Common examples are gender, social class, blood type, country affiliation, observation time or rating via Likert scales.

Categories are Series or DataFrame columns (also Series) and are useful in the following cases:

• A string variable consisting of only a few different values. Converting such a string variable to a categorical variable will save some memory, see here.
• The lexical order of a variable is not the same as the logical order (“one”, “two”, “three”). By converting to a categorical and specifying an order on the categories, sorting and min/max will use the logical order instead of the lexical order, see here.
• As a signal to other Python libraries that this column should be treated as a categorical variable (e.g. to use suitable statistical methods or plot types).

### Creating a category¶

To create a Series from scratch as categorical you can do:

In [ ]:
s = pd.Series(['M', 'F', 'F', 'M', 'F', 'M', 'M'], dtype='category')

s


We can notice that fit feedback column on our dataset belongs to one of three classes: small, fit and large.

You can cast an existing column to the specified categorical dtype using astype():

In [ ]:
runway['fit'].unique()

In [ ]:
runway['fit'] = runway['fit'].astype('category')

runway['fit'].unique()


In upcoming lessons we'll see how to order that categories, don't worry for that now.

### Showing category information¶

We can also access the values within our category:

In [ ]:
runway['fit'].values


Of the following categories:

In [ ]:
runway['fit'].values.categories


The category dtype internally encode each value as:

In [ ]:
runway['fit'].values.codes

In [ ]:
runway['fit'].value_counts()

In [ ]:
runway['fit'].unique()


### Plotting category information¶

We can make a basic categorical plot using default pandas barplot:

In [ ]:
runway['fit'].value_counts().plot(kind='bar')

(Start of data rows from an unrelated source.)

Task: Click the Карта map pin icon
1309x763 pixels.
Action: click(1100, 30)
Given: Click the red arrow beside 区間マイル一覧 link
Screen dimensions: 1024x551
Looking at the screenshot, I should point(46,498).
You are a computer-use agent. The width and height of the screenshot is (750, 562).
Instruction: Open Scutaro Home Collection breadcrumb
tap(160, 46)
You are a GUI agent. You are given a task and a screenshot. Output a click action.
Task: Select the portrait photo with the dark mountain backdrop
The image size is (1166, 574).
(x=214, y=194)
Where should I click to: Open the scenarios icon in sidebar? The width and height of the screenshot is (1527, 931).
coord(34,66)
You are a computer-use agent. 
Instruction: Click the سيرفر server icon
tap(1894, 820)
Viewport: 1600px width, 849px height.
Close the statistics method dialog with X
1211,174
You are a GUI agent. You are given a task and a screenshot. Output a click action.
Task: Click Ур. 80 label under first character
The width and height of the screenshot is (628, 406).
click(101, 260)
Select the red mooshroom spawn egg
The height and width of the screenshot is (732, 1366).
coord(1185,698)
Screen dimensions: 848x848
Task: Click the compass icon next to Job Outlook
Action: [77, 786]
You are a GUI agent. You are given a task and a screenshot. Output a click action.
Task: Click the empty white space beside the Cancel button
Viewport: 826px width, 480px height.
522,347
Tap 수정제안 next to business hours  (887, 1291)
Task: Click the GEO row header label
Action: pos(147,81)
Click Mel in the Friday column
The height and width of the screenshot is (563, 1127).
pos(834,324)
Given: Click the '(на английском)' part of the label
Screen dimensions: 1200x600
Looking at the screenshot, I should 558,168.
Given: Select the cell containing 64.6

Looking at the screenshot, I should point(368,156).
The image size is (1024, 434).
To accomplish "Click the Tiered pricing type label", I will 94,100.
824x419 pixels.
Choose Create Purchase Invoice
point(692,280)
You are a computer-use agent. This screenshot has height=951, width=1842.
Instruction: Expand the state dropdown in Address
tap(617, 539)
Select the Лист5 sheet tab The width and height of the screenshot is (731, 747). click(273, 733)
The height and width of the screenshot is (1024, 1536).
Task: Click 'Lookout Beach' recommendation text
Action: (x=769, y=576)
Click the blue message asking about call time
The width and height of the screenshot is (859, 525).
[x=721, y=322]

Also we can use seaborn and make a countplot with that categorical data:

In [ ]:
import seaborn as sns

sns.countplot(x='fit', data=runway)


### Comparing Memory Usage¶

It's easy to see the efficiency of Categorical Types. We'll create two Series: s_cat (containing a Categorical type) and s_obj (containing Strings, or objects). Both will have the same (1000) values generated randomly :

In [ ]:
values = np.random.randint(5, size=1000)

In [ ]:
labels = pd.Series([
'Very dissatisfied',
'Somewhat dissatisfied',
'Neither satisfied nor dissatisfied',
'Somewhat satisfied',
'Very satisfied'
])

In [ ]:
s_cat = pd.Series(
pd.Categorical.from_codes(
values, labels, ordered=True))

In [ ]:
s_obj = labels.take(values)

In [ ]:
s_cat.value_counts()


The total space taken by our s_obj series:

In [ ]:
s_obj.nbytes


The total space taken by our s_cat series:

In [ ]:
s_cat.nbytes


s_cat is 7 times smaller in bytes (values stored). Total memory usage is small too:

In [ ]:
s_cat.memory_usage(False)

In [ ]:
s_obj.memory_usage(False, )